I have several rows in my table like below:
row1: abc changed on 12 November, 2008 11:30 AM and its abc..region1
row2: defg updated 14 January, 2012 08:20 PM ......region2
row3: ghijkl corrected by 18 august, 2013 9:30 AM ..something..region3
My requirement is as follows:
All the above dates are in EST time zone and date format is exactly as above and does not change.
I want to update the dates in these rows from EST to different time zones as per the region in that row, and the format should be changed to something like 12 dec 2016 7:30 AM.
So the query I framed is (taking row1 as example) as below:
select regexp_replace(
'abc changed on 12 November, 2008 11:30 AM and its abc..region1',
'([0-9]{2})([[:blank:]]) (January|February|March|April|May|June|July|August|September|October|November|December)(,[[:blank:]])([0-9]{4})([[:blank:]])([0-9]{2}:[0-9]{2})([[:blank:]])(AM|PM)','\1-\3-\5 \7 \9',1,0,'i')
output:
abc changed on 12-November-2008 11:30 AM and its abc..region1
So I am happy with the above query till now because I get a string
with the formatted date.

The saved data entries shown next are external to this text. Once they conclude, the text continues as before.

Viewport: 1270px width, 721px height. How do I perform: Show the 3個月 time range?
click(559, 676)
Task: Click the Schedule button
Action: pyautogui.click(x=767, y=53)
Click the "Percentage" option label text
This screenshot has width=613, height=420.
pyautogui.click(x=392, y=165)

Even though this is not the final date
format, I can use this date to pass to some function which converts
this date according to the region do some processing and fianlly
return a date type.For the same purpose I add to_date in the above
query:
select regexp_replace(
'abc changed on 12 November, 2008 11:30 AM and its abc..region1',
'([0-9]{2})([[:blank:]]) (January|February|March|April|May|June|July|August|September|October|November|December)(,[[:blank:]])([0-9]{4})([[:blank:]])([0-9]{2}:[0-9]{2})([[:blank:]])(AM|PM)',
substr('\1-\3-\5 \7 \9',1),
1,0,'i')
output:
abc changed on 12-November-2008 11:30 AM and its
abc..region1 --> works fine till here
Now I am adding to_date to convert the date string type to real date
type to do some processing on it:
select regexp_replace(
'abc changed on 12 November, 2008 11:30 AM and its abc..region1',
'([0-9]{2})([[:blank:]]) (January|February|March|April|May|June|July|August|September|October|November|December)(,[[:blank:]])([0-9]{4})([[:blank:]])([0-9]{2}:[0-9]{2})([[:blank:]])(AM|PM)',
to_date(substr('\1-\3-\5 \7 \9',1),'dd-mon-yyyy HH:MI AM'),
1,0,'i')
This query is giving me an error:
ORA-01858: a non-numeric character found where a numeric was expected
I checked whether wrong parameters were being passed to
to_date(), and fired the query below, but it worked fine.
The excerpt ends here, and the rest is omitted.